Vertical: Seaports
Application: Autonomous vehicle control, real-time logistics orchestration, AI-driven analytics, predictive maintenance, environmental monitoring
Ecosystem: Verizon Business, Nokia
Private Network: 5G
Verizon Business and Nokia have secured a major contract to deploy private 5G networks across Thames Freeport’s industrial sites along the River Thames Estuary. The project encompasses six networks across three critical locations, covering approximately 1,700 acres of port, logistics, and manufacturing facilities outside London.
The deployment will span the Port of Tilbury with two private 5G networks, DP World London Gateway with two networks covering the deep-water container terminal and logistics park, and Ford’s Dagenham manufacturing plant with one network. The entire setup will comprise about 80 private 5G radios with synchronized geo-redundant core networks ensuring continuous operations with built-in failover capabilities.

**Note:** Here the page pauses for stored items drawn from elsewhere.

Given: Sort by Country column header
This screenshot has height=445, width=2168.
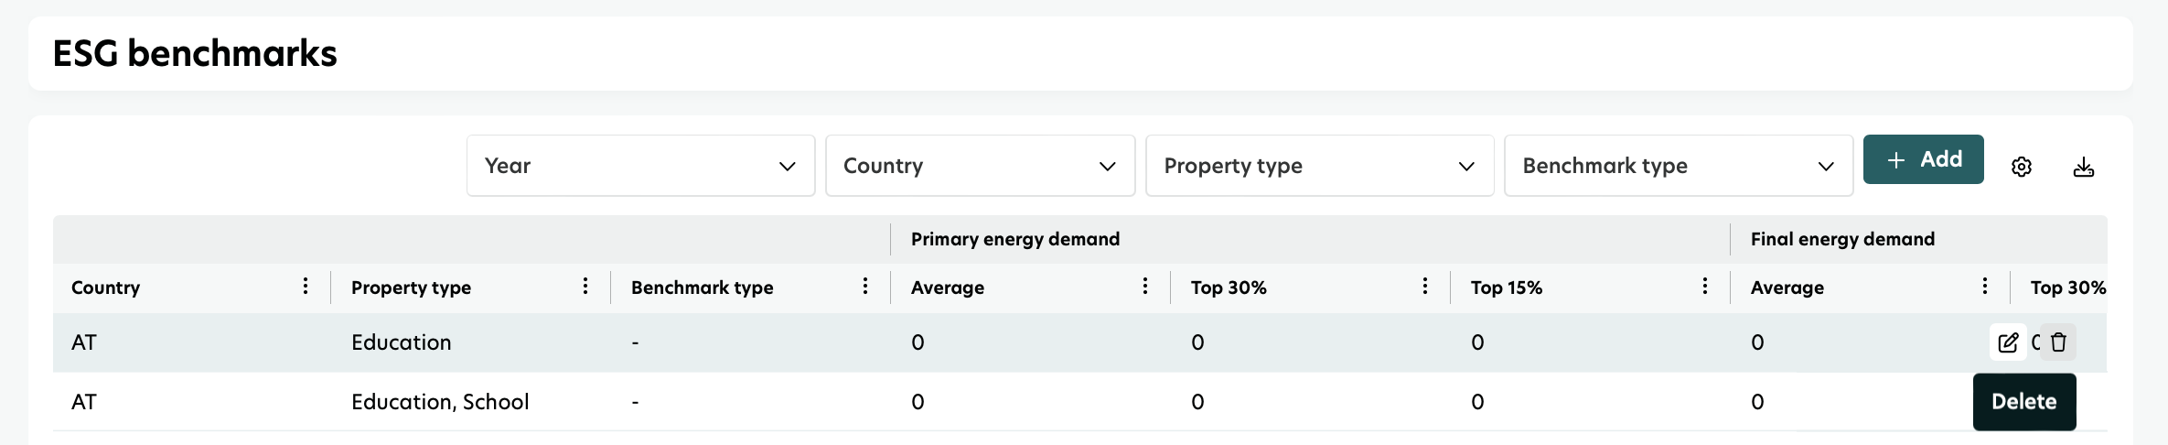Looking at the screenshot, I should [x=106, y=288].
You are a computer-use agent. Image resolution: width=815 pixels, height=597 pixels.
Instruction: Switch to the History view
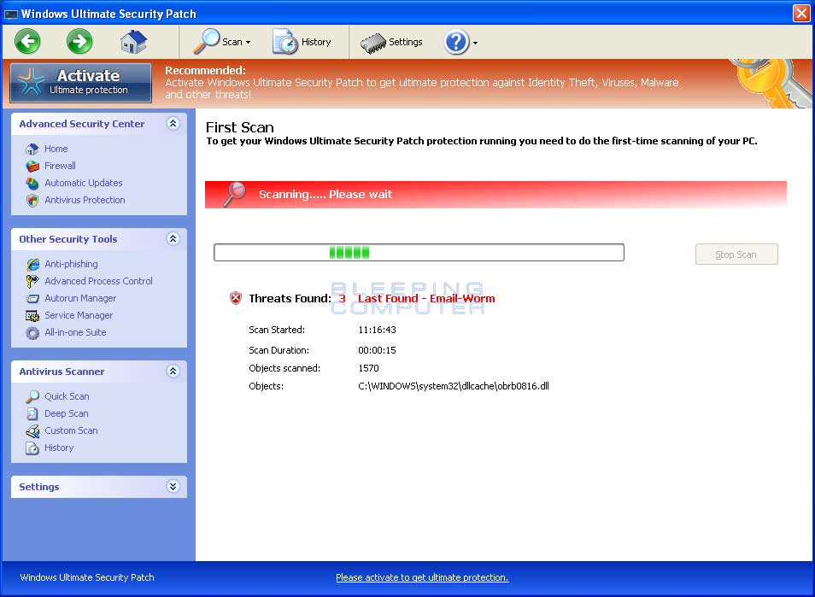coord(305,41)
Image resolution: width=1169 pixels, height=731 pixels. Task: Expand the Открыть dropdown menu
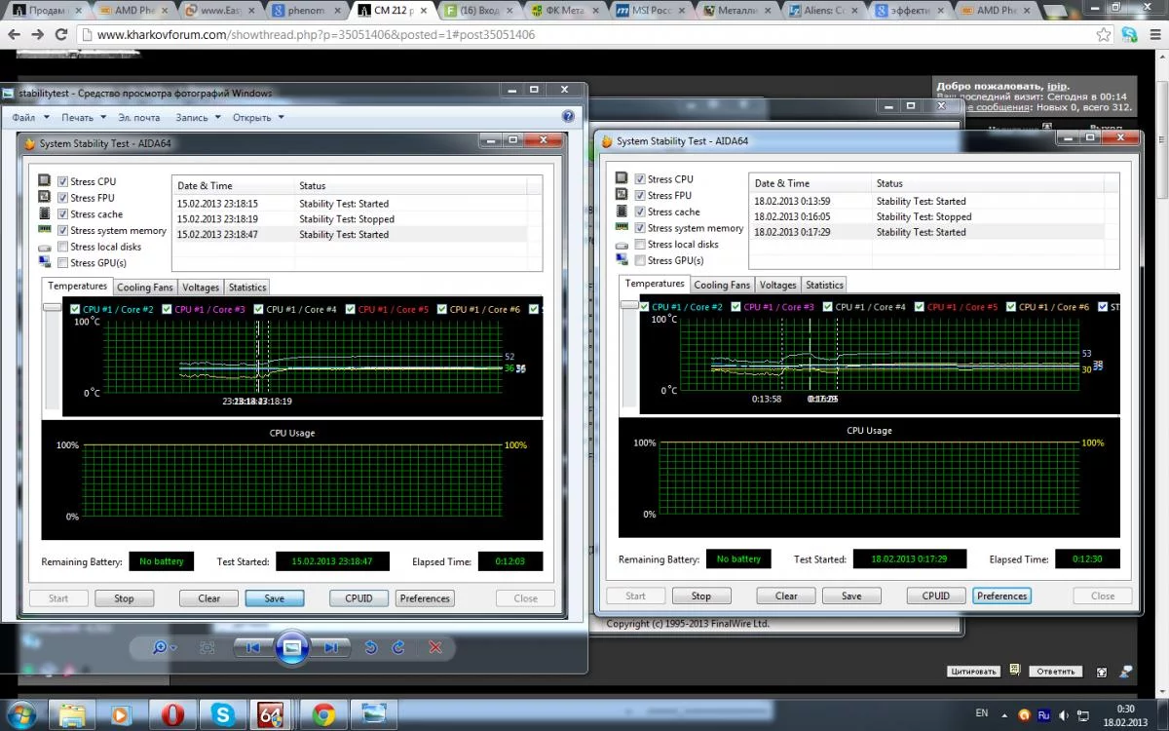click(257, 117)
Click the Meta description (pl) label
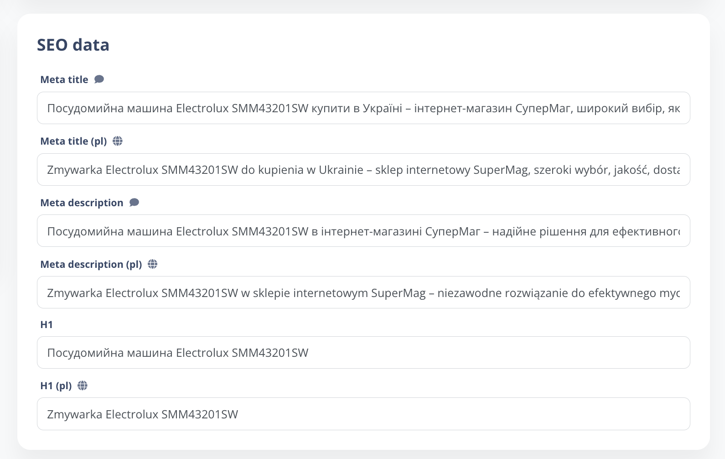725x459 pixels. click(x=91, y=265)
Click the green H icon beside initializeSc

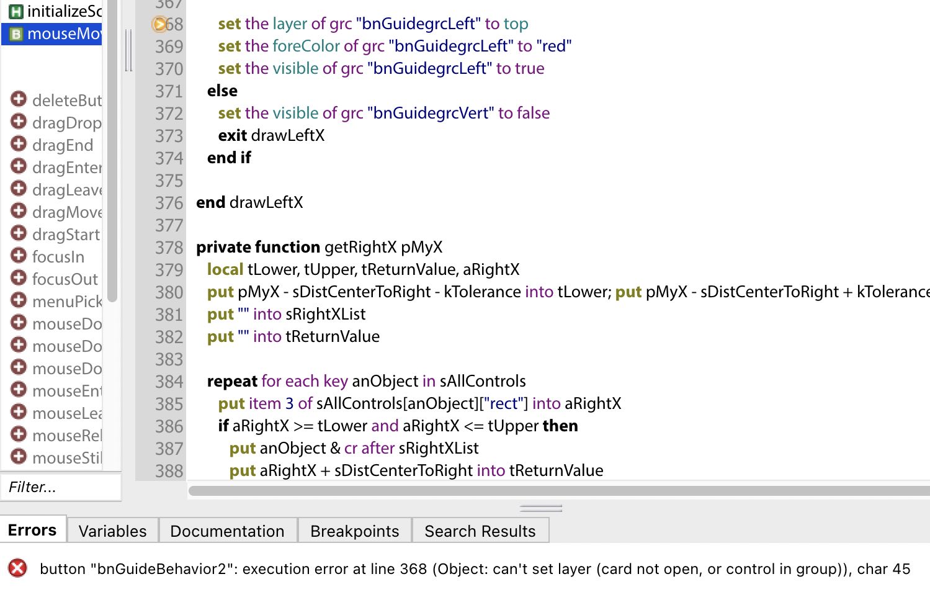(x=16, y=11)
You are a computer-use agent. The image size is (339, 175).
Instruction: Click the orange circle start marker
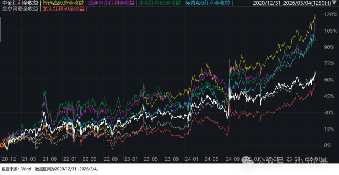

Nokia will provide its Digital Automation Cloud core network system integrated with Mission Critical Industrial Edge compute blades at each location. The networks will operate exclusively on the 3.8-4.2 GHz spectrum band designated for private enterprise usage, with an entirely 5G-based approach rather than incorporating legacy LTE technology.
“Because Thames Freeport wants to be ahead of the technology curve,” explained Jennifer Artley, senior vice president of ‘5G acceleration’ at Verizon Business. “It doesn’t want yesterday’s tech for tomorrow’s transformation. 5G supports its immediate needs and also provides flexibility to grow.”
The project represents a significant win for Verizon Business in the European market, building on their previous Nokia collaboration at the Port of Southampton since 2021. The competitive tender process saw Verizon compete against established UK mobile operators for the contract, which was finalized after discussions dating back to 2023.
Industrial applications will leverage high-speed, low-latency capabilities to enable autonomous yard tractors and quay cranes for vehicle control systems. Real-time logistics orchestration will enable smarter tracking, routing, and monitoring of goods and cargo throughout the supply chain. Environmental sustainability receives attention through edge-connected IoT sensors and AI analytics providing near-real-time monitoring of emissions, air quality, water quality, and noise levels.
Thames Freeport is expected to draw £4.5bn of new investment and has already created 1,400 jobs, with plans to reach 5,000 by 2030. The freeport designation provides special economic status eliminating taxes on imported goods to stimulate trade and investment.
Martin Whiteley, chief executive at Thames Freeport, emphasized the strategic importance: “Our investment in private 5G is not an incremental network upgrade — it’s the backbone of a technological transformation.”
The scale demonstrates the deployment’s magnitude. DP World London Gateway operates as the UK’s largest integrated deep-sea container port with capacity for 3.5 million twenty-foot equivalent container units annually. The Port of Tilbury processes 16 million tons of cargo yearly across 31 independent terminals. Ford’s Dagenham facility stands as London’s largest manufacturing site.
Implementation targets rapid deployment with a six-month timeline suggested by industry observers. The partnership leverages Nokia’s extensive experience in ports and maritime logistics, particularly from Finnish port deployments and international projects.
David de Lancellotti, vice president of enterprise campus edge sales at Nokia, highlighted the significance: “The Thames Freeport deployment is a landmark example of this evolution at scale.” Future expansion possibilities remain open as operational requirements evolve, and new use cases emerge within Thames Freeport’s multi-billion-pound transformation initiative.